Successivamente, la questione divenne politica fino all’istituzione della giornata, che porto’ alla creazione dell’Agenzia per la Protezione Ambientale degli Stati Uniti e all’approvazione di altre leggi ambientali prime nel loro genere, tra cui il National Environmental Education Act, l’Occupational Safety and Health Act, e la legge sull’aria pulita. Due anni dopo il congresso approvo’ il Clean Water Act. Il piu’ importante accordo internazionale sul clima, quello raggiunto a Parigi nel dicembre 2015 alla Cop21 per limitare l’aumento della temperatura terrestre entro 1,5 gradi rispetto al livello preindustriale, fu aperto alla firma dei Paesi Onu proprio in una “giornata della terra”, il 22 aprile 2016.

Quest’anno l’Onu, che in inglese la chiama “giornata della madre terra”, sottolinea che “Madre Terra sta chiaramente sollecitando un invito all’azione. La natura sta soffrendo. Gli oceani si riempiono di plastica e diventano piu’ acidi. Il caldo estremo, gli incendi e le inondazioni hanno colpito milioni di persone.

I cambiamenti climatici, i cambiamenti naturali causati dall’uomo e i crimini che distruggono la biodiversita’, come la deforestazione, il cambiamento dell’uso del territorio, l’intensificazione dell’agricoltura e della produzione di bestiame o il crescente commercio illegale di specie selvatiche, possono accelerare la velocita’ di distruzione del pianeta”.

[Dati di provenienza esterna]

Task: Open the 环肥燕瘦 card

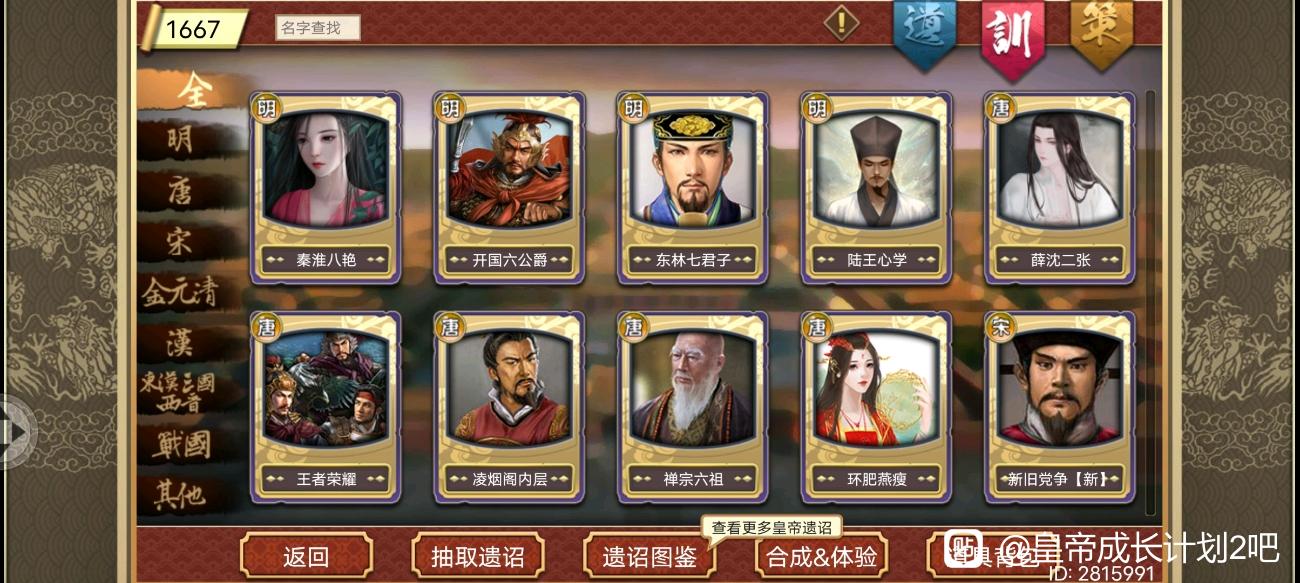Action: coord(877,407)
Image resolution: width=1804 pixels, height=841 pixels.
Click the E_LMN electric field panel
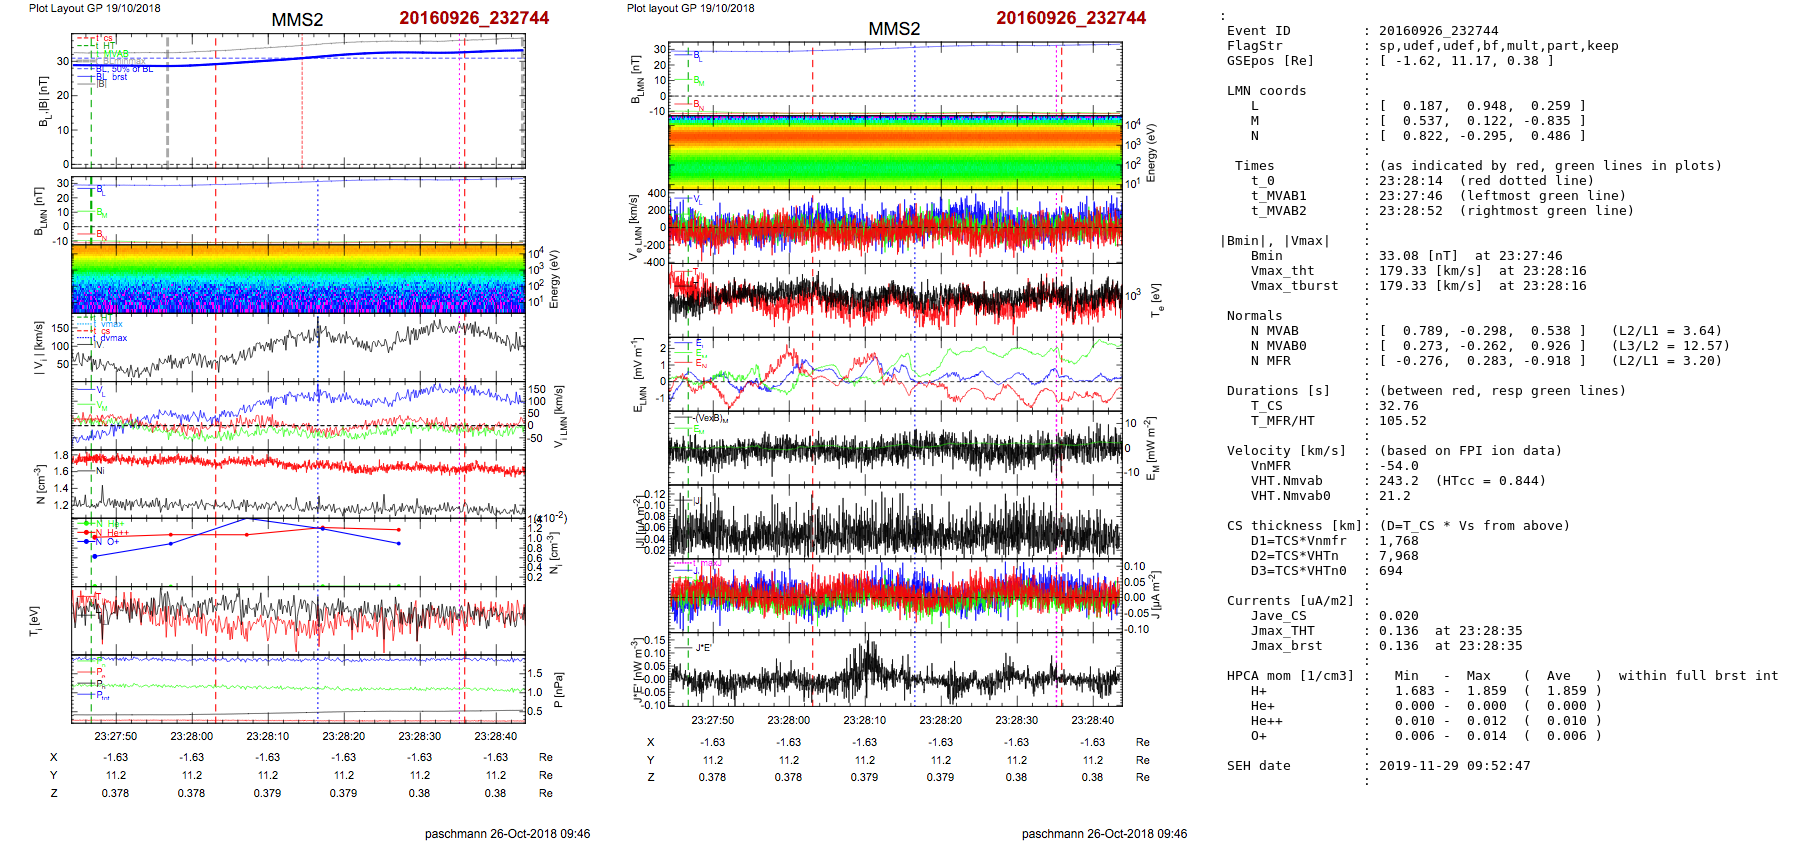tap(894, 373)
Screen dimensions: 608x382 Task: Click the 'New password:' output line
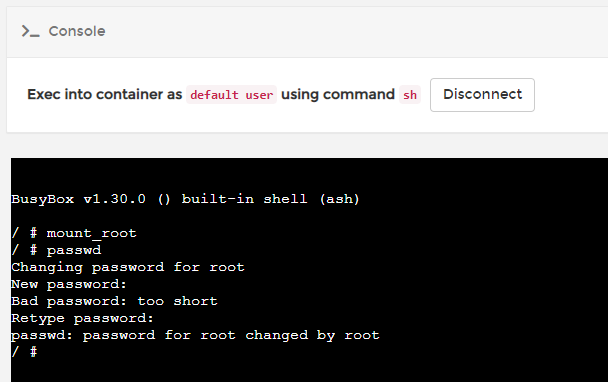coord(69,284)
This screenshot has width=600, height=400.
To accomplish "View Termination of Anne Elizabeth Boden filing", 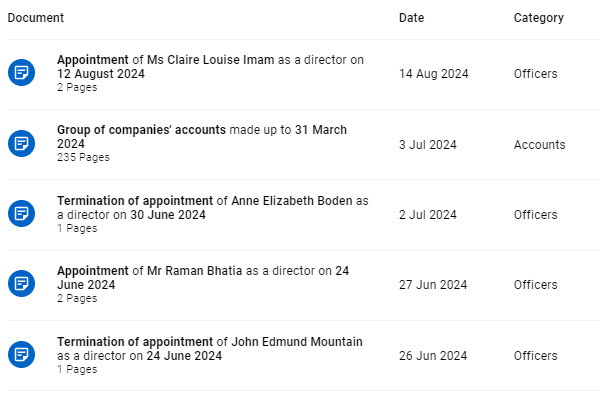I will tap(213, 207).
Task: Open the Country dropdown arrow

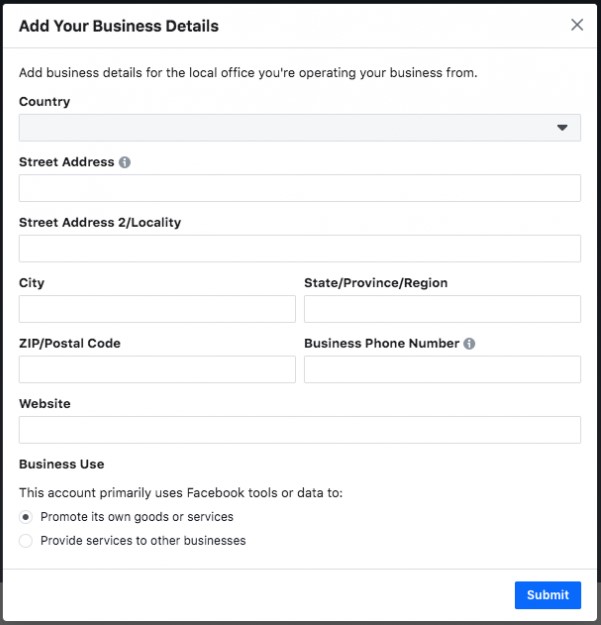Action: click(562, 128)
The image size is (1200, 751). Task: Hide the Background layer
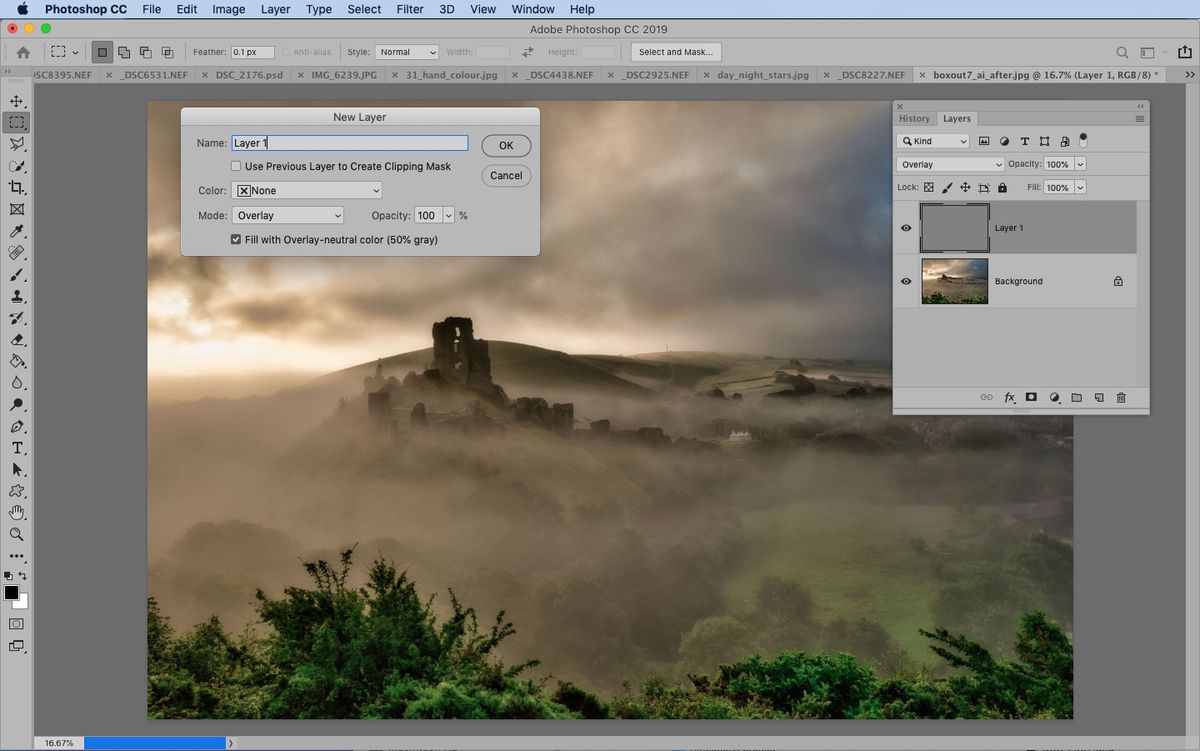point(905,281)
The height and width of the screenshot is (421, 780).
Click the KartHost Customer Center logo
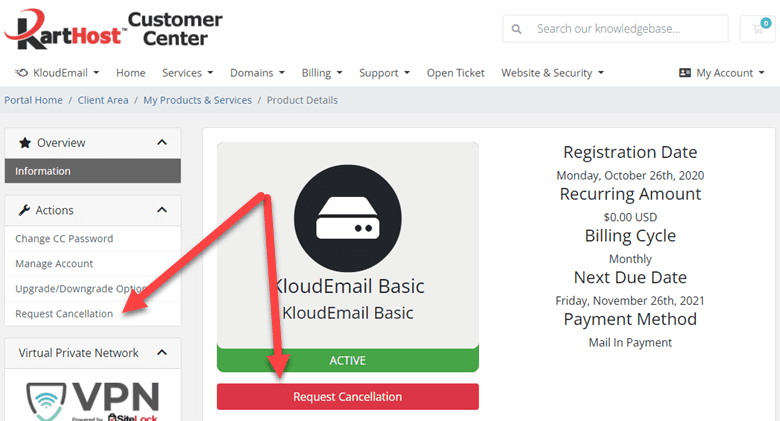point(113,30)
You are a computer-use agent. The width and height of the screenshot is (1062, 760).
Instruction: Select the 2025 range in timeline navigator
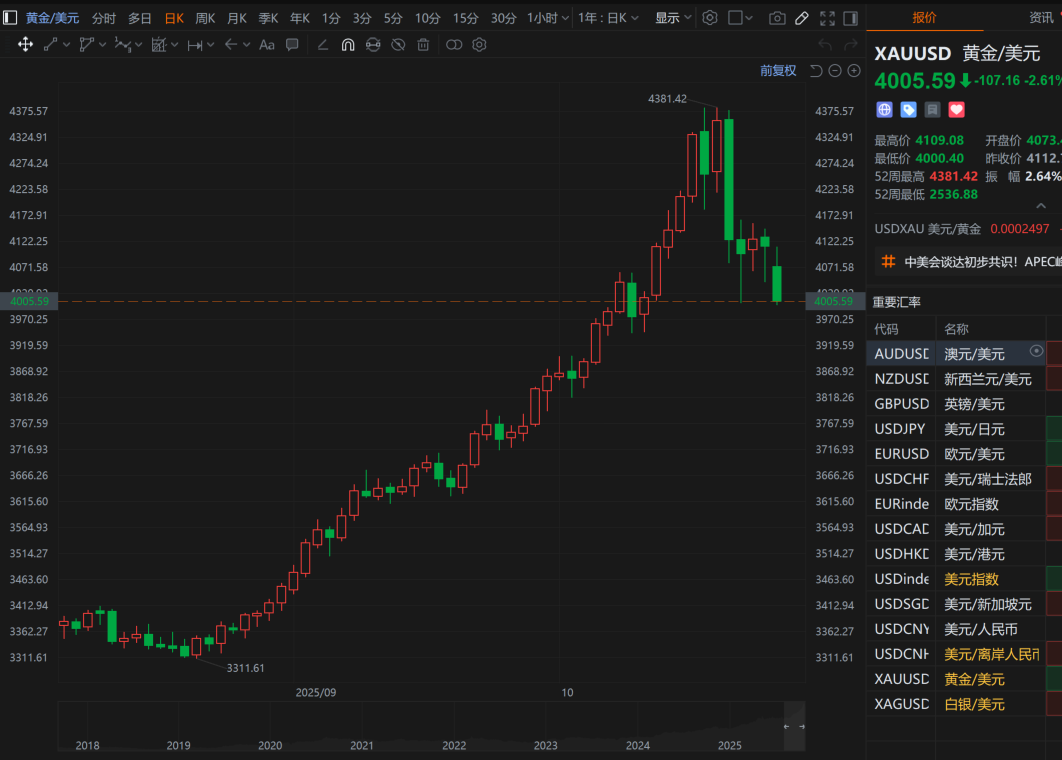click(x=729, y=745)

L’Onu ricorda anche che quella di oggi “e’ la terza Giornata della Terra celebrata nell’ambito del Decennio delle Nazioni Unite per il ripristino degli ecosistemi. Gli ecosistemi supportano tutta la vita sulla Terra. Piu’ sani sono i nostri ecosistemi, piu’ sano e’ il pianeta e i suoi abitanti. Il ripristino dei nostri ecosistemi danneggiati aiutera’ a porre fine alla poverta’, a combattere il cambiamento climatico e a prevenire l’estinzione di massa. Ma ce la faremo solo se tutti daranno il loro contributo”, e’ l’appello delle Nazioni Unite.